When a balloon is used to temporarily slow the blood flow to allow glue embolisation, there is a small risk of the balloon bursting part way through the procedure.
This can result in the glue flowing away from the injection site, possibly into the lungs. This may cause shortness of breath or chest pain. It may require treatment with oxygen.
In rare instances, there have been a very few cases of glue passing through small connections in the heart (shunts) and into arteries supplying the brain. Although this complication is rare, this could result in a stroke and a risk of death.
Embolisation does not alter or the correct the portal hypertension. It only treats the varices (the consequences of high blood pressure in the portal vein) in a similar manner, but as an alternative, to endoscopy. Because the varices are bypass channels, blocking them can result in a further increase in portal hypertension. This increase in portal hypertension may present as new varices in a different location, or development of, or increase in, fluid collecting in the abdomen (ascites).
Embolisation of varices can also result in sluggish flow in the portal vein or its main branches, with subsequent thrombosis (clotting) of the portal vein and increase in portal hypertension. This could, again, lead to varices forming elsewhere and development of ascites.
How effective is embolisation at treating varices?

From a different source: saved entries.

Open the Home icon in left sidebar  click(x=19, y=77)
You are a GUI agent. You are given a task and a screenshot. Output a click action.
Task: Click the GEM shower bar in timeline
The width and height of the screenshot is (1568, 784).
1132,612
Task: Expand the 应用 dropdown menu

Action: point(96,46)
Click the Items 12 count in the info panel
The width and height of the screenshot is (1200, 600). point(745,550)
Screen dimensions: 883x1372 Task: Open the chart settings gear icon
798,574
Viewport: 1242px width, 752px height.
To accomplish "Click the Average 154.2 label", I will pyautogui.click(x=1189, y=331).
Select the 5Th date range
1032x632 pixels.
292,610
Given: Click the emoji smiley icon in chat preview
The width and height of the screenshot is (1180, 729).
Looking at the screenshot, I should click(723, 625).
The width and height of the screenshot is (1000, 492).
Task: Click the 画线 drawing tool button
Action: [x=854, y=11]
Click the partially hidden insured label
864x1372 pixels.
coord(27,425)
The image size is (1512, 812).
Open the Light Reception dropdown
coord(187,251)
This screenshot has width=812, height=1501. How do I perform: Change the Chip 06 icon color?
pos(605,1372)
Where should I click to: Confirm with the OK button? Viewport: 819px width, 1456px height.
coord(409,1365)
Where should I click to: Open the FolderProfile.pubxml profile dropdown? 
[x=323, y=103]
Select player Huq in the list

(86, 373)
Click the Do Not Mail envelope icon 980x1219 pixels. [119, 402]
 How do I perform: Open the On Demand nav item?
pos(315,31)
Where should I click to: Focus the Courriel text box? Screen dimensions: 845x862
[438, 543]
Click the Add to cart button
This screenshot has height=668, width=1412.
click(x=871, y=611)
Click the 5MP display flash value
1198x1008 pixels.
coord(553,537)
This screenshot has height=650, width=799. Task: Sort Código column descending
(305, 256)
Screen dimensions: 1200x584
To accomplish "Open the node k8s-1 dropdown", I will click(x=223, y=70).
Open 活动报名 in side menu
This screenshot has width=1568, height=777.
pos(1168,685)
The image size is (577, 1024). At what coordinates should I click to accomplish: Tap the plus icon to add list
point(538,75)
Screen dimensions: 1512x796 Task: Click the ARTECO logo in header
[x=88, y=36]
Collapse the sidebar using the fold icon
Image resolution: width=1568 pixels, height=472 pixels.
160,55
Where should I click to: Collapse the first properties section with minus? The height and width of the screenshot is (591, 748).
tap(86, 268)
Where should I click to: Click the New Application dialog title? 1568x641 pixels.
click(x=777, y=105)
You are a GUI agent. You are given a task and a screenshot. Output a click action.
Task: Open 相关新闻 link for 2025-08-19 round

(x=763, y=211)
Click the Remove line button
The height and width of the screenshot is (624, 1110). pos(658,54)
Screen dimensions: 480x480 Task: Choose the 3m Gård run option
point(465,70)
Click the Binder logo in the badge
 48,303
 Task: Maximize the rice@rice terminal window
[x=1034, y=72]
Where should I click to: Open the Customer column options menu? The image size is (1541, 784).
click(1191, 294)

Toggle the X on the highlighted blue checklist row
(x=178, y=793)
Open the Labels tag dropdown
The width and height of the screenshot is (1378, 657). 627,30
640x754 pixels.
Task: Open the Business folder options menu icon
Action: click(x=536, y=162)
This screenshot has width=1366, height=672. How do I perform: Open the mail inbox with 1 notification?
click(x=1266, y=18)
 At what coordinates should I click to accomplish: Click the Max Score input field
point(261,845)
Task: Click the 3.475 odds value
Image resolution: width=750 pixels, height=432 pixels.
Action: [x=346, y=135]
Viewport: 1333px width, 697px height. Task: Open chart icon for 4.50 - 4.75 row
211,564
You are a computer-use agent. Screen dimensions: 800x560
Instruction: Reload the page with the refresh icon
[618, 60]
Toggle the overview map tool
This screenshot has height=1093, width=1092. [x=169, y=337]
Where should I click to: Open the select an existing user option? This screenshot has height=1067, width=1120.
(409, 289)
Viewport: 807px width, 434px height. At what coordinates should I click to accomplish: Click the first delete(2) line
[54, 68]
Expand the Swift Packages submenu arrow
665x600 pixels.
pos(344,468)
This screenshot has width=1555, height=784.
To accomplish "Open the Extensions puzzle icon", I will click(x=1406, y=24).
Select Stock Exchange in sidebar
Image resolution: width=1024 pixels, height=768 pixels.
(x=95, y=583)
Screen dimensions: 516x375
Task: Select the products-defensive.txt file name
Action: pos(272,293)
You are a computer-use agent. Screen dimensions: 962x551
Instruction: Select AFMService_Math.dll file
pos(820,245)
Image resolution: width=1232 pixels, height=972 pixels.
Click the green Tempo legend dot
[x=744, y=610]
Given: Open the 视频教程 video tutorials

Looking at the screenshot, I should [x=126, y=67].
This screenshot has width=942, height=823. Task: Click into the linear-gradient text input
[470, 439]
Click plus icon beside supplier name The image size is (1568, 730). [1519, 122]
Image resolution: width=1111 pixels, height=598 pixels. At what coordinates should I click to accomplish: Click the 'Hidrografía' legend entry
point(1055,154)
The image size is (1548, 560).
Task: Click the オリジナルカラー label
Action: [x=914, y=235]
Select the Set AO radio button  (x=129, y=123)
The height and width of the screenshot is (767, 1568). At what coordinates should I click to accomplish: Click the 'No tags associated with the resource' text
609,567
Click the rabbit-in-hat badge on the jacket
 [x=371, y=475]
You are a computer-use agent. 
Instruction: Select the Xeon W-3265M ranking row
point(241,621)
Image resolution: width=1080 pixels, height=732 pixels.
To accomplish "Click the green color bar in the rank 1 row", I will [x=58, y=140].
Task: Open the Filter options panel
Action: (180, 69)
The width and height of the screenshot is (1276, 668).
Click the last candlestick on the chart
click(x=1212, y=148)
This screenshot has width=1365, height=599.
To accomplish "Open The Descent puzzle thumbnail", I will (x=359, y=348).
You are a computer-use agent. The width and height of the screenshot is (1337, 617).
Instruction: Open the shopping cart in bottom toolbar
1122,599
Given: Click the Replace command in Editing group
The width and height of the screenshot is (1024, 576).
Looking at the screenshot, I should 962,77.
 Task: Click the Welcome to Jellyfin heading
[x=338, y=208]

Embolisation is an effective treatment for preventing bleeding from varices in the short and medium term. There is currently very little information about the longer-term outcome following embolisation of varices, so the longer-term effectiveness of the procedure remains uncertain. However, because it does not correct the underlying portal hypertension, there is a risk of recurrent varices forming in the future.
I have read this leaflet and have questions,
what happens next?
Embolisation of varices is generally a procedure that is tailored to an individual, based on the location, size and distribution of their varices.
The doctors looking after you will arrange to have a conversation with you about the procedure and answer any questions you may have.
If you are in hospital, they will come and see you on the ward.
If you are an outpatient, they will arrange an appointment to discuss the procedure in clinic.